From 9f4c705e3832bf8d01e0069c2987ba7ae12b3ada Mon Sep 17 00:00:00 2001
From: Matthias Andree <matthias.andree@gmx.de>
Date: Mon, 12 Dec 2016 02:32:55 +0100
Subject: Support for Debian/Ubuntu mutilated SSLv3 support.

Ubuntu 16.04 LTS, in a misguided attempt to avoid SSLv3 without breaking
the API, does not declare SSLv3 unsupported through the headers, so
applications can only detect this situation at run-time.
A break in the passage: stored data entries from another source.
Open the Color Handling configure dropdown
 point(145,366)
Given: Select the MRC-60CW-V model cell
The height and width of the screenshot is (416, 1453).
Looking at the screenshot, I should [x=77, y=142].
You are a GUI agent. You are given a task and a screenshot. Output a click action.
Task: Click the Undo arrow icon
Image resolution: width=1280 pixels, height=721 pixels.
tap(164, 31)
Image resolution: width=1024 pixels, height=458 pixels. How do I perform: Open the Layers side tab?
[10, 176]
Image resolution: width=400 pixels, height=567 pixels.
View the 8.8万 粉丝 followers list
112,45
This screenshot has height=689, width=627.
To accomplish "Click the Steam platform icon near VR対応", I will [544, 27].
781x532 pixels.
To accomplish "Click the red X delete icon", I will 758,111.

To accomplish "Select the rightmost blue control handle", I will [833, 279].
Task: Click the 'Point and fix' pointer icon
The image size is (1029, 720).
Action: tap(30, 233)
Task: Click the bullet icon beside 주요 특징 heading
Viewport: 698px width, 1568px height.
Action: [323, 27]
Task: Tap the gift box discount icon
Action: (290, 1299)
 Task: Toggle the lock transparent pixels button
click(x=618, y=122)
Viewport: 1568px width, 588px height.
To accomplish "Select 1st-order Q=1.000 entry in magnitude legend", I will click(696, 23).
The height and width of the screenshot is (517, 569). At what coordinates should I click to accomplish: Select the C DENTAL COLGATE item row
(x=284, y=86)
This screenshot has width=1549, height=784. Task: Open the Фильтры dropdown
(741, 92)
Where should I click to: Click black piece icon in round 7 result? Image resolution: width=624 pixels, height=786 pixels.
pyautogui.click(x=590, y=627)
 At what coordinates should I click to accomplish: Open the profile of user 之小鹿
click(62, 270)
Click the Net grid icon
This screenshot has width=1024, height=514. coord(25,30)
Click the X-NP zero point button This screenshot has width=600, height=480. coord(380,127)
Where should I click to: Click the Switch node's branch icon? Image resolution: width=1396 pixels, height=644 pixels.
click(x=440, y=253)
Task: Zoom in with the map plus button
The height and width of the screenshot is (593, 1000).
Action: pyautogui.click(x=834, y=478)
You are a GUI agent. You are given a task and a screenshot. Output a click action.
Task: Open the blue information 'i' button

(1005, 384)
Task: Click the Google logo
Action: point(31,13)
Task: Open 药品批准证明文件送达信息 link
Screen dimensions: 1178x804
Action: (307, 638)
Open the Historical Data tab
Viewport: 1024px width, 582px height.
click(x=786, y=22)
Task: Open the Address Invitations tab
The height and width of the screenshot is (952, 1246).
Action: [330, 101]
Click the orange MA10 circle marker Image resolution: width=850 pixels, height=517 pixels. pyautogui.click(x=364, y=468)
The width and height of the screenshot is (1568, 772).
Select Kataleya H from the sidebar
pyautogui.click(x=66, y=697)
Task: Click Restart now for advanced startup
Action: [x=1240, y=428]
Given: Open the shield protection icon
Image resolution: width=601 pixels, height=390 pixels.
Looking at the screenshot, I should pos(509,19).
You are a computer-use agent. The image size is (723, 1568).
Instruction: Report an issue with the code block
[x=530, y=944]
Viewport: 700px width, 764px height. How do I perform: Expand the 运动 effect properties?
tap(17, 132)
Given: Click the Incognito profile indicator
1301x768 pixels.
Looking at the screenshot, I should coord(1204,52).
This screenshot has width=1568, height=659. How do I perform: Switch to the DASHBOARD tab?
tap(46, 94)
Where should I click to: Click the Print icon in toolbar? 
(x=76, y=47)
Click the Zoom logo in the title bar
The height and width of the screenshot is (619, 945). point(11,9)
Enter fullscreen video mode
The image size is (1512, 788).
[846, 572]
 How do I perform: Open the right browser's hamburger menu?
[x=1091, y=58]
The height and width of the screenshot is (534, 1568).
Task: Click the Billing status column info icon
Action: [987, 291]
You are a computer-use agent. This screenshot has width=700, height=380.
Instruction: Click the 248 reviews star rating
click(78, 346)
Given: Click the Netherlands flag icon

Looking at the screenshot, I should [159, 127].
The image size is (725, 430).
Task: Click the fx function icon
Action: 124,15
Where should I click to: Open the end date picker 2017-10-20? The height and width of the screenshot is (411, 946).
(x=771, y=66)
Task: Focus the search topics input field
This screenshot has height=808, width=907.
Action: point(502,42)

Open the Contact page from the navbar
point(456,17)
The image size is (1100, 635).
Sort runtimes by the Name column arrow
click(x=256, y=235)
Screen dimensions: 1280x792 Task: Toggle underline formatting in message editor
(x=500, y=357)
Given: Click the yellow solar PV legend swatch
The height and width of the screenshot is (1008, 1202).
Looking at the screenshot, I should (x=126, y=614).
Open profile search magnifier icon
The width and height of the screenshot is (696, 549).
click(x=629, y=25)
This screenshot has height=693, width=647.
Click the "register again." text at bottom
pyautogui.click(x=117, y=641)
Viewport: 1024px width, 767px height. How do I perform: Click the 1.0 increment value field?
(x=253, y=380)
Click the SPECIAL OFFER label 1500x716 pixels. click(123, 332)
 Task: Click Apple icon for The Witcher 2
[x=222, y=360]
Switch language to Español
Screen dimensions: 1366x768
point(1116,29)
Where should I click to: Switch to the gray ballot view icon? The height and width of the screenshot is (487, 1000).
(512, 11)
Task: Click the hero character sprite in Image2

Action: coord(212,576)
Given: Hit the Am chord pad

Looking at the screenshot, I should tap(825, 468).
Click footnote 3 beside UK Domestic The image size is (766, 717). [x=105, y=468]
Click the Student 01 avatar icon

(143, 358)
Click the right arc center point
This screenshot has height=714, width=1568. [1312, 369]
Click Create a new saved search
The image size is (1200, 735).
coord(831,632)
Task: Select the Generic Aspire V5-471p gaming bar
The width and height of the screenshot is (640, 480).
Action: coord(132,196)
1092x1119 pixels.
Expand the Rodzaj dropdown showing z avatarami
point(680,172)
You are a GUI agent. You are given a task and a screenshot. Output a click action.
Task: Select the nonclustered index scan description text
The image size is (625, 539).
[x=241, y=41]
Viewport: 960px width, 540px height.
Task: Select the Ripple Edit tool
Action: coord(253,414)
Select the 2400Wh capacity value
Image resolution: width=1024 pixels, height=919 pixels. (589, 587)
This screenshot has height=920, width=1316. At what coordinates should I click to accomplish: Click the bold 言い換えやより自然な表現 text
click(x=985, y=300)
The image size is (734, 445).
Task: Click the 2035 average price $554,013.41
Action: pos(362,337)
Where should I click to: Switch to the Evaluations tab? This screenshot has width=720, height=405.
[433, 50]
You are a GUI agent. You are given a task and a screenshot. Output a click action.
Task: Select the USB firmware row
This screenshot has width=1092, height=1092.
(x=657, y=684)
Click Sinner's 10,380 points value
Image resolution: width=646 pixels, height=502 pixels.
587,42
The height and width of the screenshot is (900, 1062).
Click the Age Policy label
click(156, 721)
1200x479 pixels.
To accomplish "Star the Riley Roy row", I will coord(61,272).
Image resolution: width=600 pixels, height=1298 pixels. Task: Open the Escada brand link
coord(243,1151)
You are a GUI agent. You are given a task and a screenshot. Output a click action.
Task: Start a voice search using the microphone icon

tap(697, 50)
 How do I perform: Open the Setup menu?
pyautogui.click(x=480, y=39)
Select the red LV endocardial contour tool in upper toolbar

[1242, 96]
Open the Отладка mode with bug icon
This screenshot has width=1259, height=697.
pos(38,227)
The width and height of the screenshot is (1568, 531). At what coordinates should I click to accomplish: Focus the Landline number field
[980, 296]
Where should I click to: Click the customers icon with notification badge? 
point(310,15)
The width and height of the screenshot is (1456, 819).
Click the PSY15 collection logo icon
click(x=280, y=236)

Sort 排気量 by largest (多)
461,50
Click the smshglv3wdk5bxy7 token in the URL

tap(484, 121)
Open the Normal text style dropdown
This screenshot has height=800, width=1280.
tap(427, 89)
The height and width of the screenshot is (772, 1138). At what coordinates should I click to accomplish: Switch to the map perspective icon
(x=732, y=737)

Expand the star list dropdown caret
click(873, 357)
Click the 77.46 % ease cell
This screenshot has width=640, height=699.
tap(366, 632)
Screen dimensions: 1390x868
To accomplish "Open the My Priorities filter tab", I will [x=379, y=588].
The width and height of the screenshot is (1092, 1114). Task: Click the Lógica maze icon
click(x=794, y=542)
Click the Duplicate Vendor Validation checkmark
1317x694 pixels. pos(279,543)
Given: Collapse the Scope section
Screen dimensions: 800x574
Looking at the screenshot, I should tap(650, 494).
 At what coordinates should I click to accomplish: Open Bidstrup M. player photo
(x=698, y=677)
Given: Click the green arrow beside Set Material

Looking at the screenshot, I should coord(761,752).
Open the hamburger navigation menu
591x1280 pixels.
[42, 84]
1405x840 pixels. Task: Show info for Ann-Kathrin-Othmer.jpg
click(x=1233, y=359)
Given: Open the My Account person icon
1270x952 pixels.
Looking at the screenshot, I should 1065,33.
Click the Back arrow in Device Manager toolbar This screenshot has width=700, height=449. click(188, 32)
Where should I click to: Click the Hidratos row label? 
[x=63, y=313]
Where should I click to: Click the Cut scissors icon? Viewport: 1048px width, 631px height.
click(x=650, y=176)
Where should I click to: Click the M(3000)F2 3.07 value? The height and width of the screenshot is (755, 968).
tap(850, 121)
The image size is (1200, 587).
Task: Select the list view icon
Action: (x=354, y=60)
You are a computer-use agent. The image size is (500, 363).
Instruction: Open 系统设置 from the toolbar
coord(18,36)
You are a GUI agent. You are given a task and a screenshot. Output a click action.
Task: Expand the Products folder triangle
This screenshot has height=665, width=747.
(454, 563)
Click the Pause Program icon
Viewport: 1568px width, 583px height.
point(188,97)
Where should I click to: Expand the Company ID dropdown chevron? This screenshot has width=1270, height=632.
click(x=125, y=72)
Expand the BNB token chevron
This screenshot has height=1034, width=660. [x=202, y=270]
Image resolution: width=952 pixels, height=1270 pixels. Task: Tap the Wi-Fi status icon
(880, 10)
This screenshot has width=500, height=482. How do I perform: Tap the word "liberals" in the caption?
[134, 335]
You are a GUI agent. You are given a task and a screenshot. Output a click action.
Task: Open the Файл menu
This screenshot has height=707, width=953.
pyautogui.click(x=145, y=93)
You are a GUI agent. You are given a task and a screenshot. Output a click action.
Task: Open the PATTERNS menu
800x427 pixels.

The symptom is that SSL_CTX_new errors out with
SSL_R_NULL_SSL_METHOD_PASSED on the error stack, issue an additional
note telling the user to select a newer version.
---
 socket.c | 4 ++++
 1 file changed, 4 insertions(+)

(limited to 'socket.c')

diff --git a/socket.c b/socket.c
index 0187b9ec..f6a3b19c 100644
--- a/socket.c
+++ b/socket.c
@@ -1064,7 +1064,11 @@ int SSLOpen(int sock, char *mycert, char *mykey, const char *myproto, int certck
 		_ctx[sock] = SSL_CTX_new(SSLv23_client_method());
 	}
 	if(_ctx[sock] == NULL) {
+		unsigned long ec = ERR_peek_last_error();
 		ERR_print_errors_fp(stderr);
+		if (ERR_GET_REASON(ec) == SSL_R_NULL_SSL_METHOD_PASSED) {
+		    report(stderr, GT_("Note that some distributions disable older protocol versions in weird non-standard ways. Try a newer protocol version.\n"));
+		}
 		return(-1);
 	}
 
-- 
cgit v1.2.3